**** INFORMATION GIVEN ****

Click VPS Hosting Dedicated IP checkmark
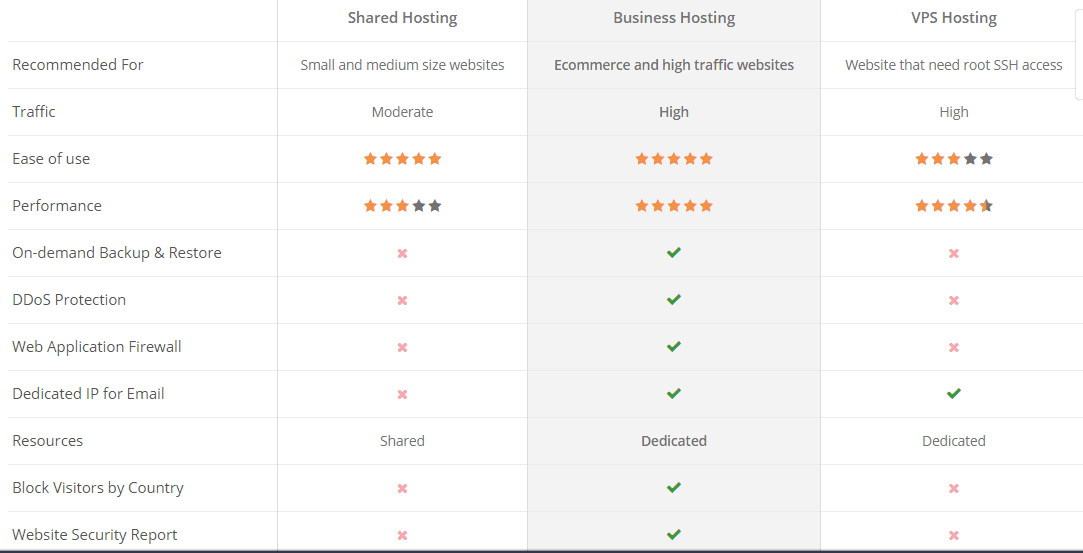 (x=954, y=394)
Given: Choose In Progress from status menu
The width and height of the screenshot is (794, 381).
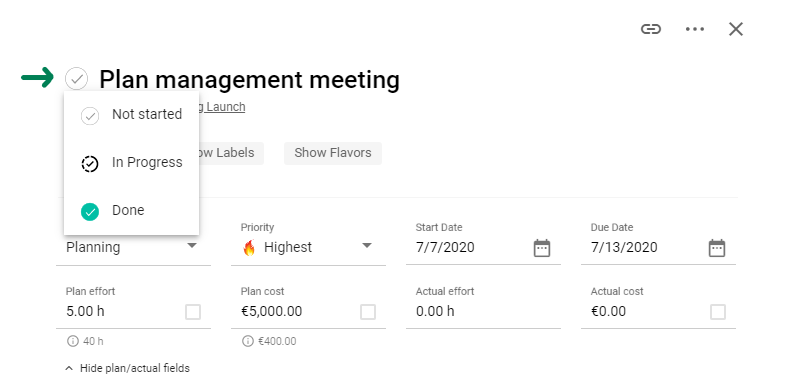Looking at the screenshot, I should (132, 163).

****

Every record above, copied exactly and without a single picture, makes up the answer.

## RESULT OF THE EXERCISE:
Click VPS Hosting Dedicated IP checkmark
 (x=954, y=394)
Given: Choose In Progress from status menu
The width and height of the screenshot is (794, 381).
Looking at the screenshot, I should (132, 163).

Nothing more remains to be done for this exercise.